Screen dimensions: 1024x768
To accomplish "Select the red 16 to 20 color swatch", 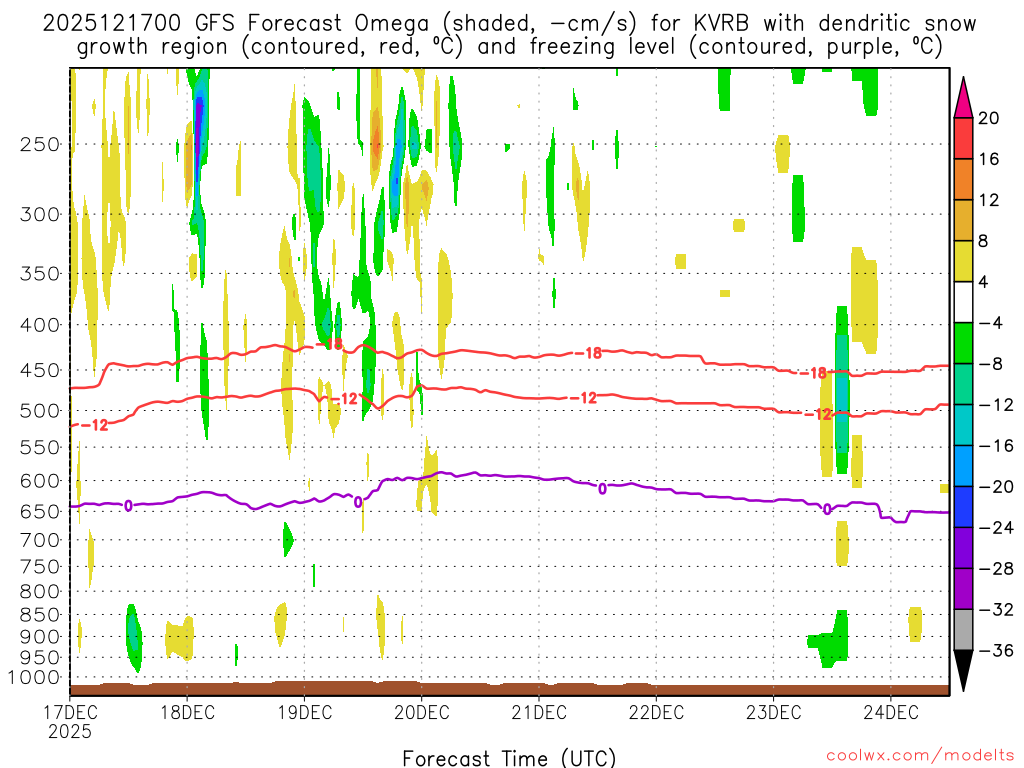I will click(x=964, y=138).
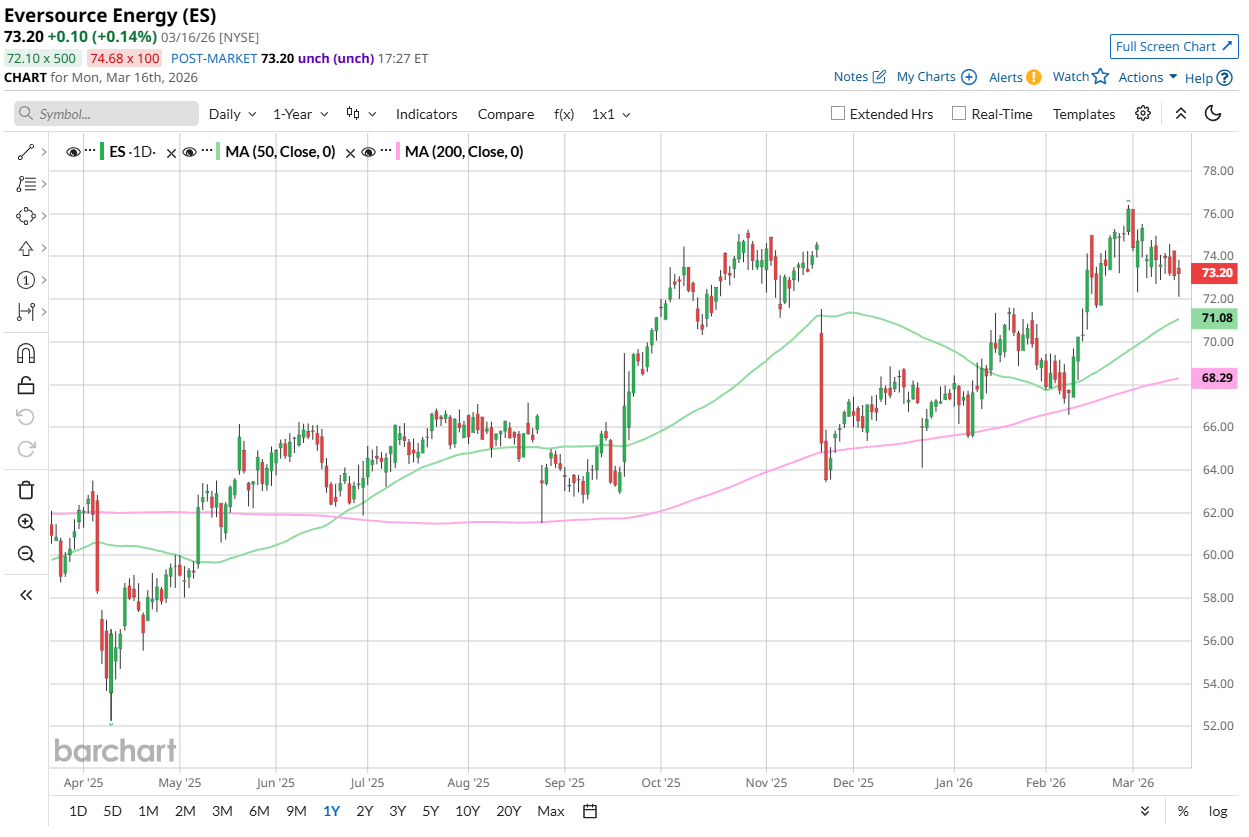Open the Daily frequency dropdown
The image size is (1249, 837).
coord(232,114)

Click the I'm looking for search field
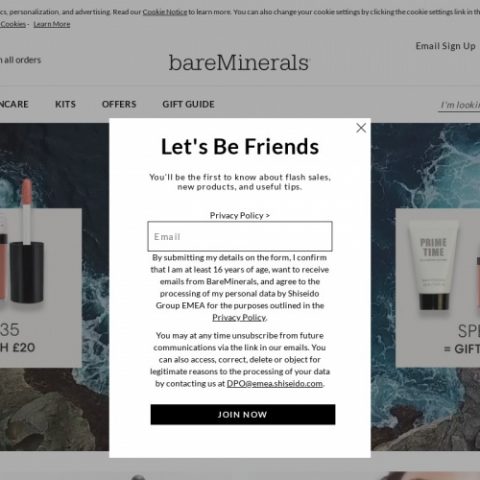coord(459,105)
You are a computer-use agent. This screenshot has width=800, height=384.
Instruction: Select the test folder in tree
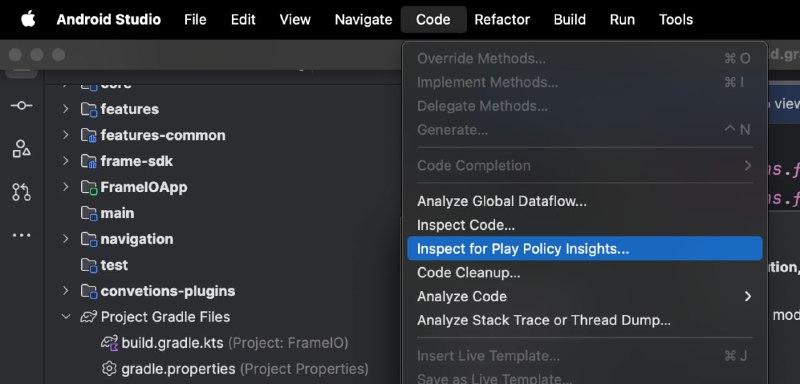point(114,265)
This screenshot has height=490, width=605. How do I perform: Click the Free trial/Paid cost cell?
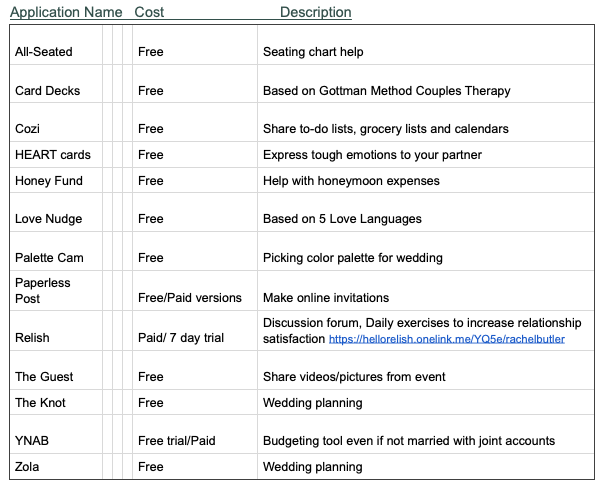[195, 434]
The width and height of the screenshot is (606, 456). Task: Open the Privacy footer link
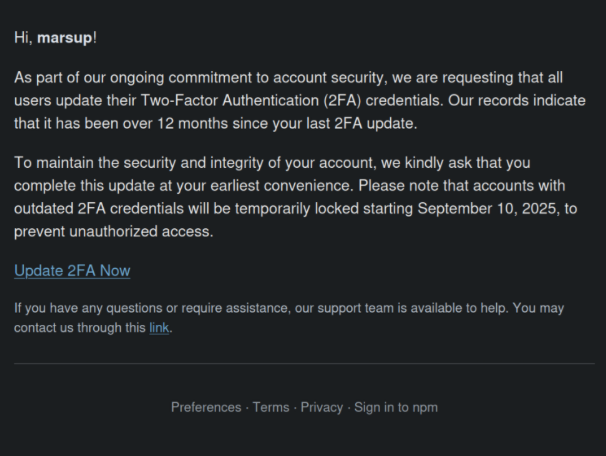pyautogui.click(x=321, y=407)
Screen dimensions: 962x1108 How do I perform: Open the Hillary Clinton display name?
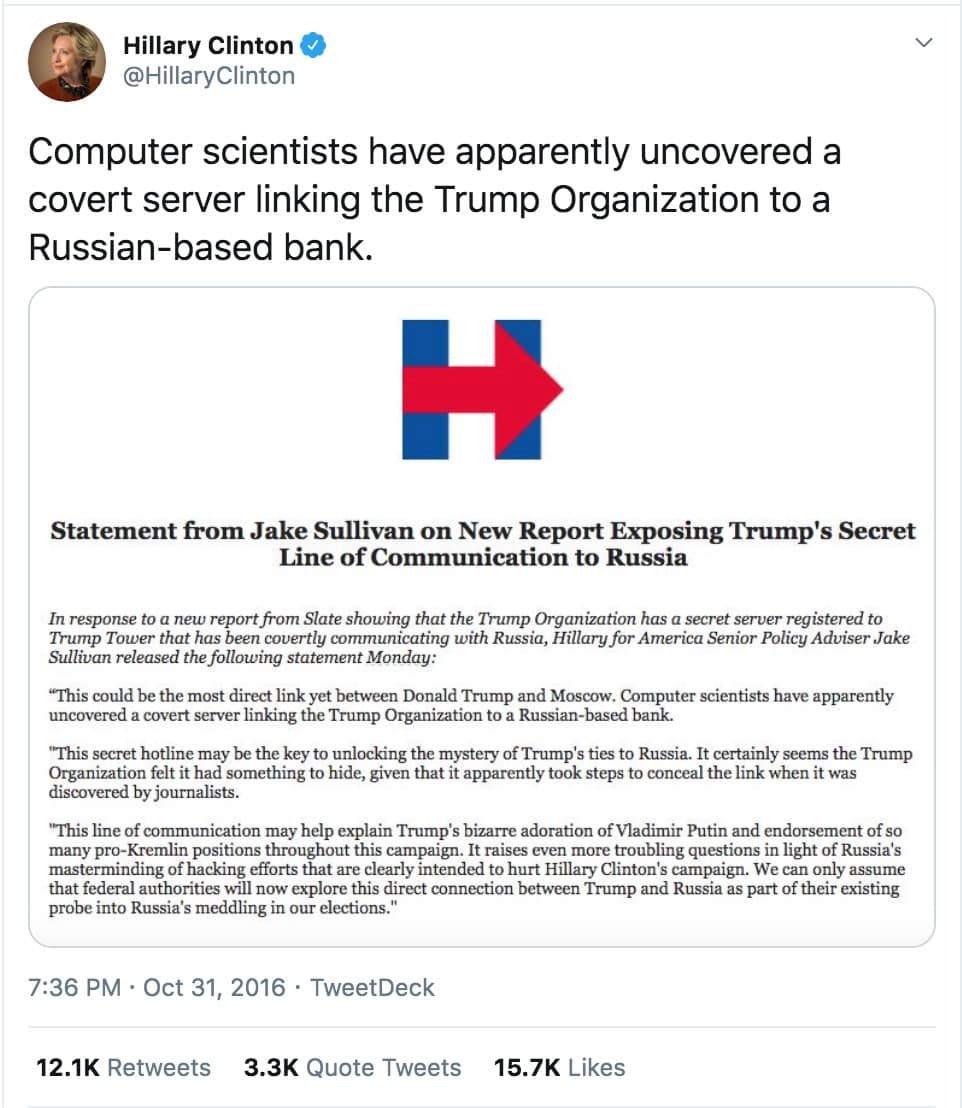[208, 45]
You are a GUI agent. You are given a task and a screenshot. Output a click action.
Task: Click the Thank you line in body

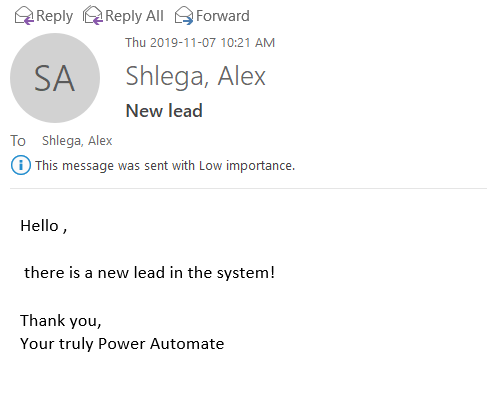pyautogui.click(x=61, y=321)
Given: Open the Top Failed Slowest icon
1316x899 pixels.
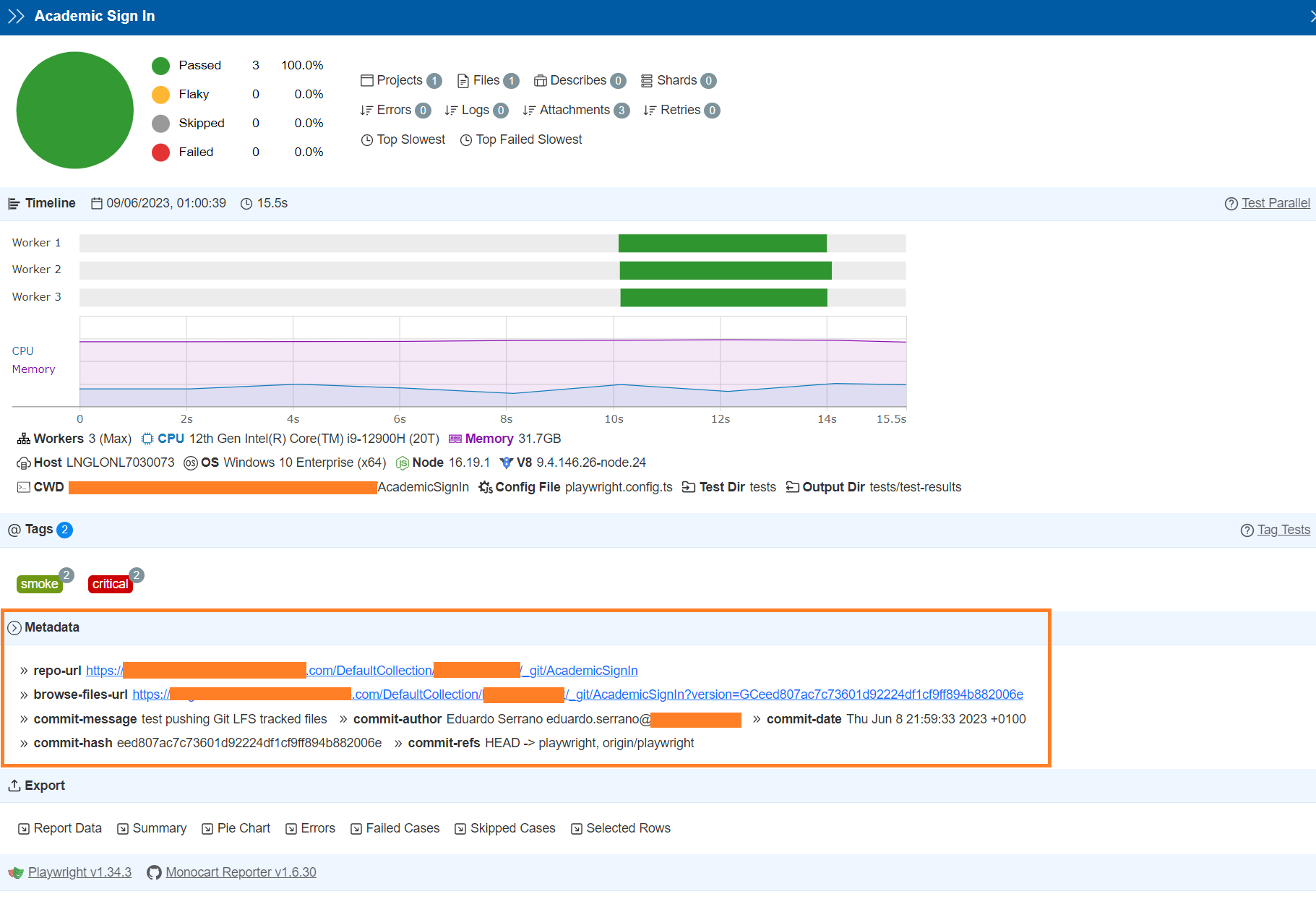Looking at the screenshot, I should 466,139.
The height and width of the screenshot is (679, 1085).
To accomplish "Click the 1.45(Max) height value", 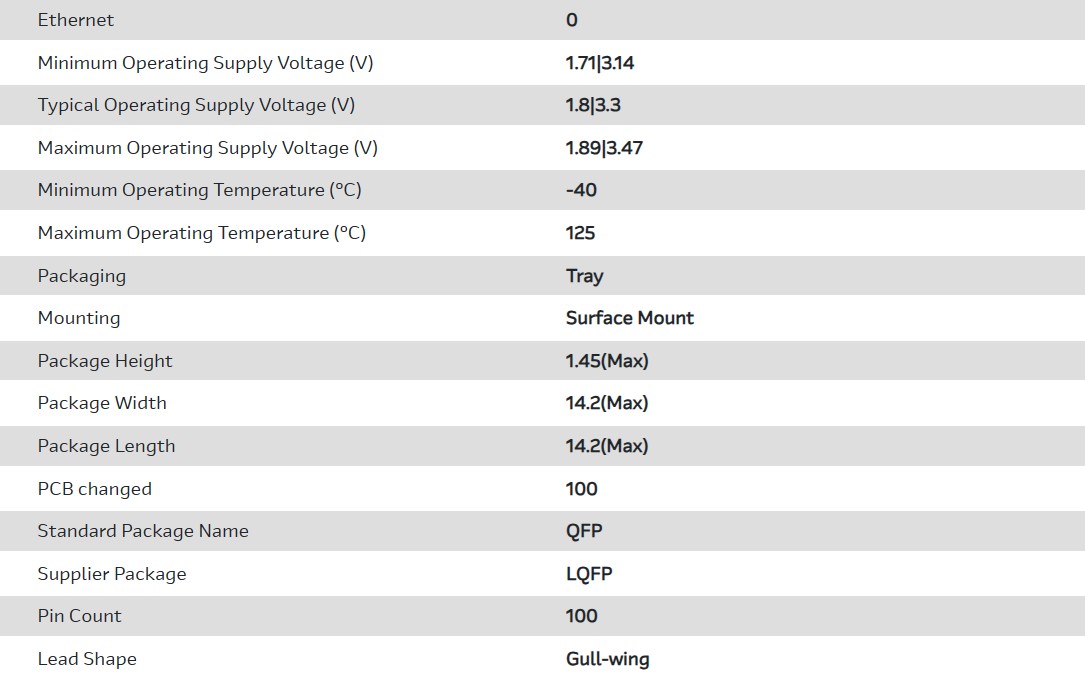I will click(x=607, y=361).
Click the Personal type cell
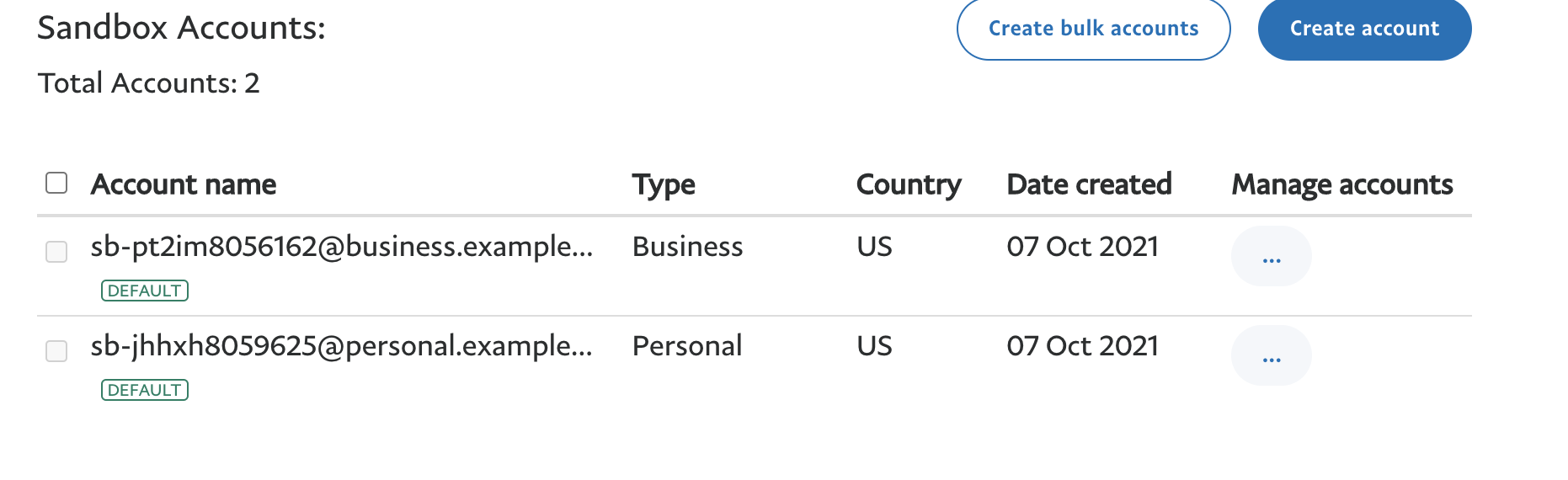Screen dimensions: 1568x480 (687, 346)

# # # # #

Could you render the listing, from the line with "This screenshot has height=490, width=605." to the line with "Looking at the screenshot, I should 466,139.", both included, as a JSON list of strings with one string per line, skipping blank lines and leaving out the pictures?

[
  "This screenshot has height=490, width=605. How do I perform: Click the Free trial/Paid cost cell?",
  "[195, 434]",
  "The width and height of the screenshot is (606, 456). Task: Open the Privacy footer link",
  "pyautogui.click(x=321, y=407)",
  "Screen dimensions: 962x1108 How do I perform: Open the Hillary Clinton display name?",
  "[208, 45]",
  "You are a GUI agent. You are given a task and a screenshot. Output a click action.",
  "Task: Click the Thank you line in body",
  "pyautogui.click(x=61, y=321)",
  "Given: Open the Top Failed Slowest icon",
  "1316x899 pixels.",
  "Looking at the screenshot, I should 466,139."
]